-- TEXT PASSAGE follows --

Neolithic pottery pregnant woman, 3500 BC, Hongshan Culture (4100-3000), Liaoning, 1982. H. 7.8 cm. Red brown terracotta. National Musem, Beijing
Neolithic pottery pregnant woman, 3500 BC, Hongshan Culture (4100-3000), Liaoning, 1982. H. 7.8 cm. Red brown terracotta. National Musem, Beijing

Hongshan Culture

archaeologyneolithichistoryculture
4 min read

A Japanese archaeologist named Torii Ryuzo first noticed the site in 1908, on a red hill near the city of Chifeng in what is now Inner Mongolia. Nearly three decades later, in 1935, Kosaku Hamada and Mizuno Seiichi conducted extensive excavations and began to grasp what lay beneath. The Hongshan culture, named for that red hill in Chifeng's Hongshan District, would prove to be one of the most significant Neolithic civilizations in East Asia: a society that carved jade with extraordinary skill, built underground temples to goddess figures, and organized itself into chiefdoms with monumental architecture, all between approximately 4700 and 2900 BC, before the dynasties that would define Chinese history had begun.

Jade Dragons and Pregnant Goddesses

The Hongshan culture produced some of the earliest known examples of jade working in the world. Their signature artifacts are C-shaped jade pig dragons, enigmatic objects that may represent embryonic dragons or stylized pigs, depending on which scholar you ask. These pieces are carved from nephrite with a precision that implies generations of accumulated craft knowledge. Clay figurines of pregnant women appear throughout Hongshan sites, suggesting fertility rituals or ancestor veneration. Small copper rings have also been excavated, placing the Hongshan among the earliest metalworking cultures in the region. But it is the jade that defines them. Their jade carvings became the template for a tradition that would run, unbroken, through every subsequent Chinese dynasty.

-- TEXT PASSAGE concluded --

- **WORK TASK 1**:
Name every person mentioned in the text passage about the Hongshan culture.
- **WORK TASK 2**:
Carry the article on the Hongshan culture forward from its final sentence.

-- GIVEN INFORMATION follows --

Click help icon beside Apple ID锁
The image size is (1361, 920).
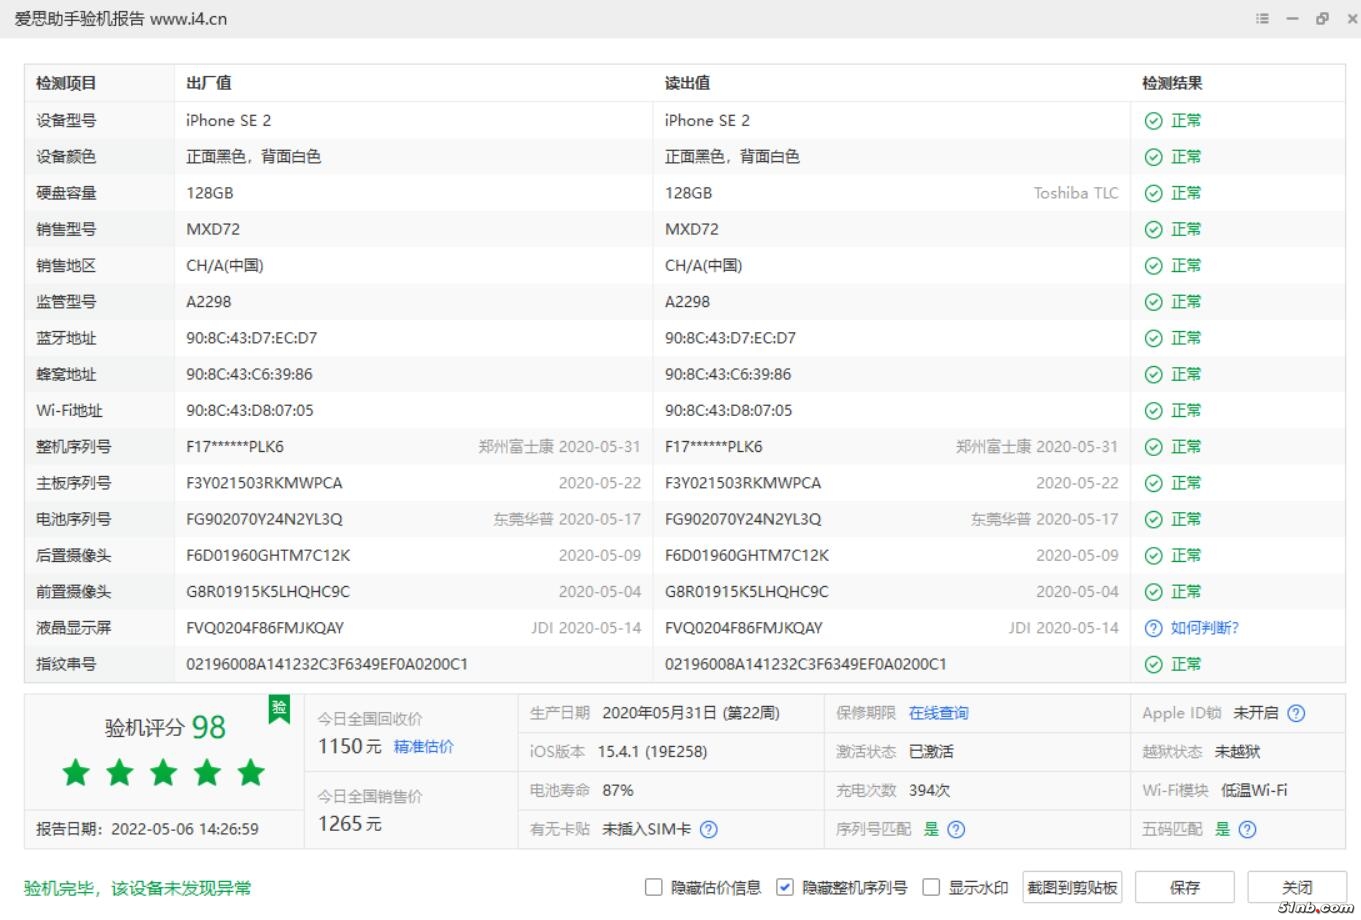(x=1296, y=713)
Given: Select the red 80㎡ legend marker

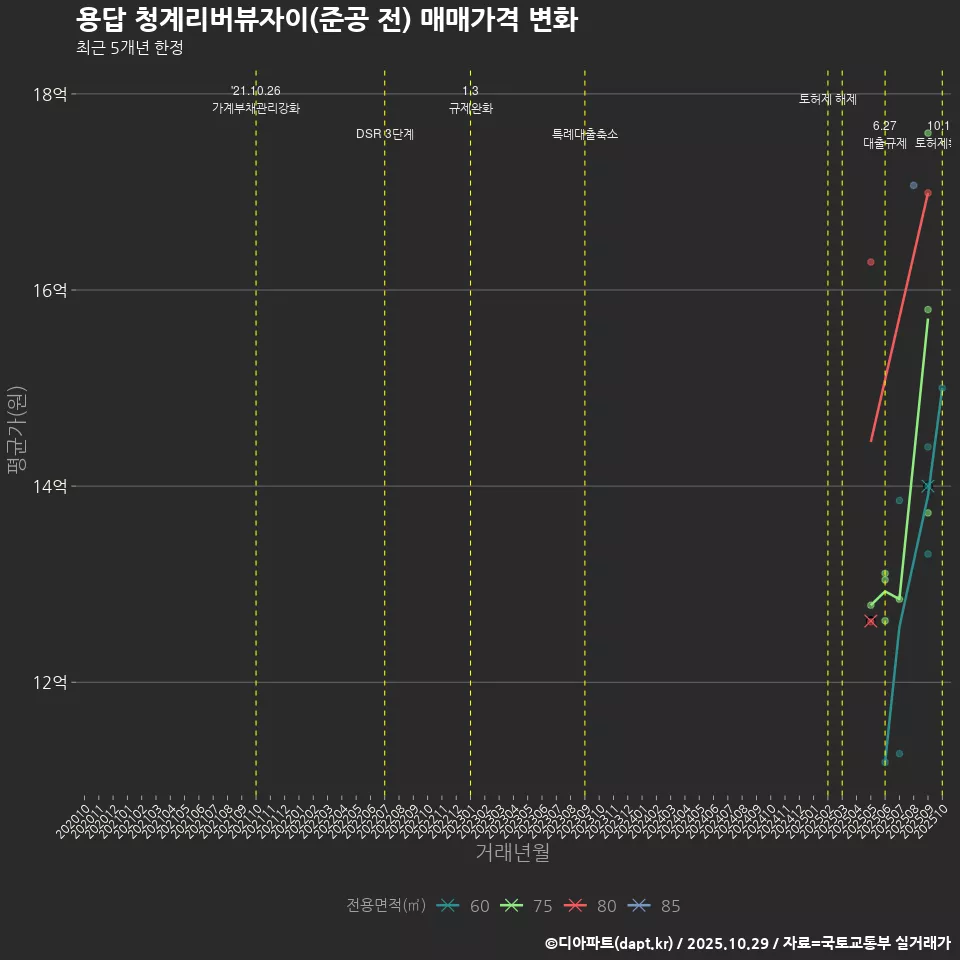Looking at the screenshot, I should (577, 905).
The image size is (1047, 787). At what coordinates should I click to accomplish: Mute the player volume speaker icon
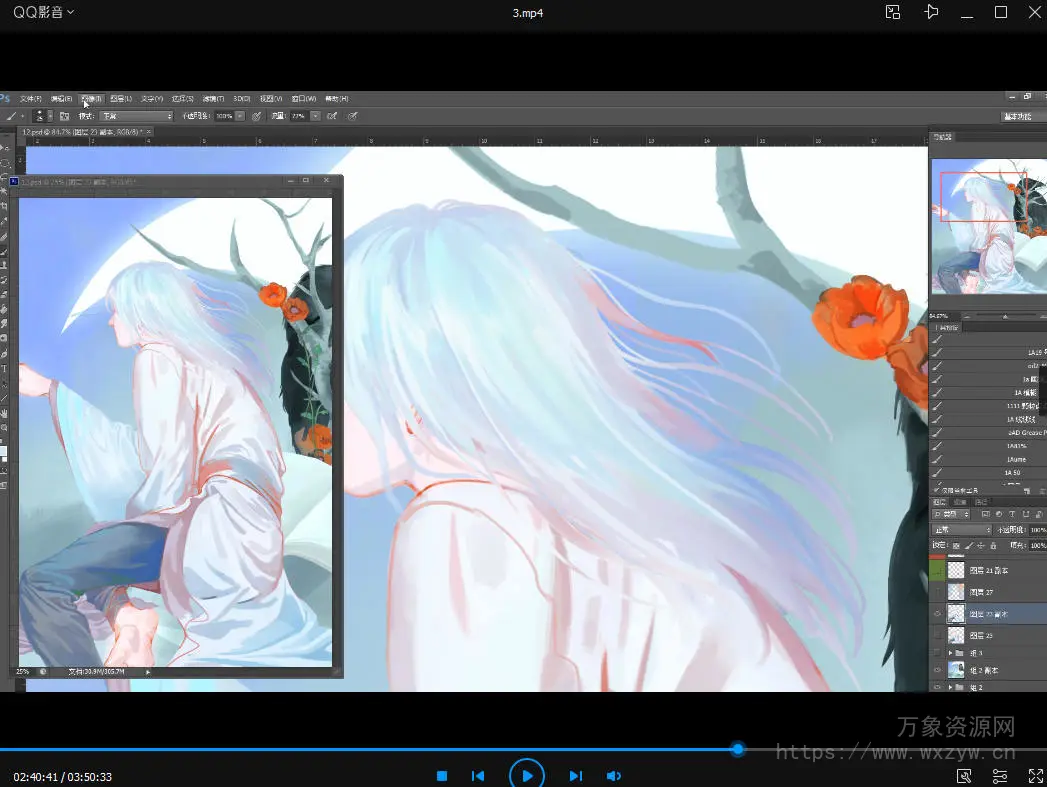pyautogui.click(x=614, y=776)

-- GIVEN INFORMATION concluded --

- **EXERCISE RESULT 1**:
Torii Ryuzo, Kosaku Hamada, Mizuno Seiichi

- **EXERCISE RESULT 2**:
The Goddess Temple at Niuheliang

At the archaeological site of Niuheliang, excavators uncovered something that reframed expectations of Neolithic complexity: an underground temple built on stone platforms with painted walls. Inside they found a clay female head with eyes inlaid with jade, along with clay figurines up to three times life-size. Archaeologists named it the Goddess Temple. Cairns on two nearby hilltops contained round and square stepped tombs made of piled limestone, with sculptures of dragons and tortoises entombed within. The combination of monumental architecture, elaborate burial practices, and what appears to be organized religious ritual points toward a society structured around chiefdoms, with social hierarchies, specialized labor, and complex trading networks operating nearly seven thousand years ago.

Millet, Climate, and Collapse

The Hongshan people were farmers, and their primary crop was millet. Isotope analyses show that millet contributed up to 70 percent of the human diet in the early Hongshan period and up to 80 percent in the late period. They shared this agricultural base with the contemporaneous Yangshao culture of the Yellow River valley, and the two cultures clearly interacted. But around 4,200 years ago, climate change transformed the Hongshan heartland. A 2015 study revealed that the region, long assumed to have been desert for a million years, had actually featured deep lakes and dense forests from 12,000 to 4,000 years ago. As conditions deteriorated, some Hongshan people may have migrated south toward the Yellow River valley, carrying their cultural practices with them.

Origins of Chinese Civilization

Archaeologist Guo Dashun has argued that the Hongshan culture represents an important early stage of Chinese civilization, pointing to its mature system of ancestral worship as a practice that persisted throughout all of Chinese history. The question of what language the Hongshan people spoke remains open. Genetic studies from 2013 found that 63 percent of Y-chromosome samples from Hongshan sites belonged to haplogroup N, which today appears at low frequencies among northern Han Chinese, Mongols, Manchu, and other northeast Asian peoples. A 2025 study modeled Hongshan populations as a mixture of Ancient Northeast Asian ancestry and Neolithic Yellow River farmer ancestry introduced by migrants from the Dawenkou culture. Whatever their linguistic identity, the Hongshan left a mark that extends far beyond their West Liao River homeland.

From the Air

The Hongshan culture area is centered around 43.0°N, 119.0°E, in the region between Inner Mongolia and Liaoning. Key sites include Niuheliang and the type site near Chifeng. The terrain is semi-arid steppe and low mountains. Nearest major airport is Chifeng Yulong Airport (ZBCF). The landscape from altitude shows the transition from Mongolian grassland to the agricultural corridor of the Liao River basin.